Enhancing solubility and oral bioavailability of rosuvastatin through interpenetrating polymer network (IPN) nanogels: Fabrication, characterization, and in-vivo efficacy assessment

Abstract

Rosuvastatin (RST) exhibits low aqueous solubility, presenting a challenge for its effective oral administration. The objective of this study is to improve the solubility of RST through the creation and assessment of interpenetrating polymer network (IPN) nanogels. The nanogels were produced via a free radical polymerization method, where hydrophilic polymers β-cyclodextrin (β-CD) and Poloxamer-407 (P407) were combined with the monomer 2-acrylamido-2-methylpropane sulfonic acid (AMPS). Comprehensive characterization of the nanogels included drug loading efficiency, solubility studies, zeta sizer measurements, sol-gel analysis, Fourier-transform infrared (FTIR) spectroscopy, thermogravimetric analysis (TGA), differential scanning calorimetry (DSC), scanning electron microscopy (SEM), swelling studies, and in-vitro release analysis. Oral toxicity experiments were performed to verify the safety of the β-CD/Poloxamer-407-co-poly (AMPS) IPN nanogels when taken by mouth.
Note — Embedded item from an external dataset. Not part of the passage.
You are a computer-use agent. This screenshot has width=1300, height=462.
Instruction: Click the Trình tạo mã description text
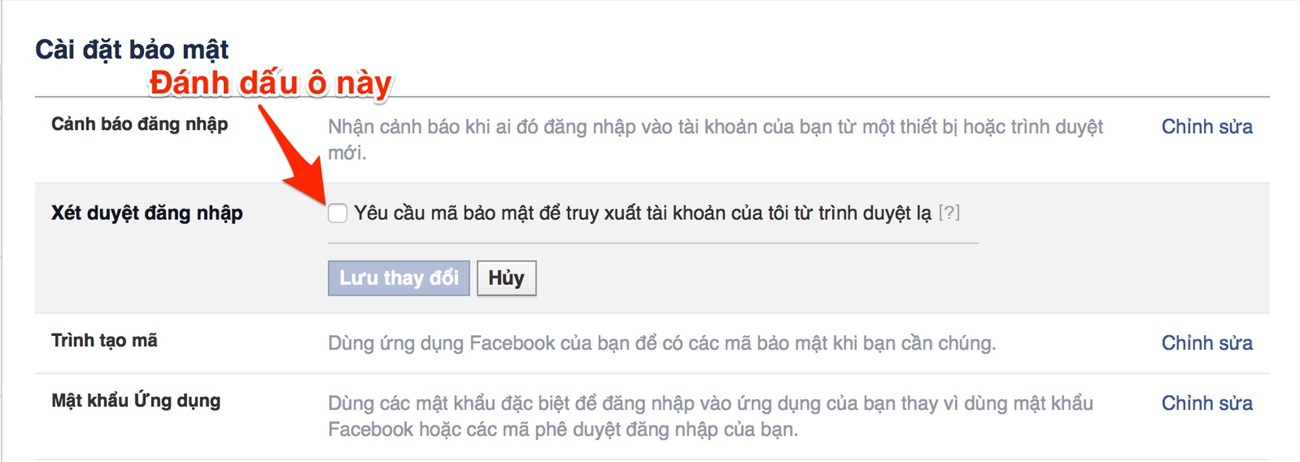(x=662, y=343)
The scanning electron microscopy (SEM) investigation unveiled a network structure characterised by porosity and sponginess. The thermal stability and complex synthesis of the nanogel components were validated by the FTIR, TGA, and DSC spectra. X-ray diffraction (XRD) analysis indicated a reduction in the crystallinity of RST within the nanogel matrices. The optimized nanogels formulation demonstrated a particle size of 185.71 ± 1.03 nm. Comparative studies with a reference product highlighted significant enhancements in drug solubility and release characteristics attributed to the fabricated nanogels. Toxicity assessments confirmed the non-toxic nature of the nanogels, supporting their biocompatibility. In-vivo studies using hyperlipidemic animal models validated the anti-hyperlipidemic efficacy of the developed nanogels. The nanogels' biocompatibility, high solubilization capacity, improved dissolution profile, rapid production process, and superior physicochemical properties underscore their potential as an effective oral delivery system for lipophilic drugs.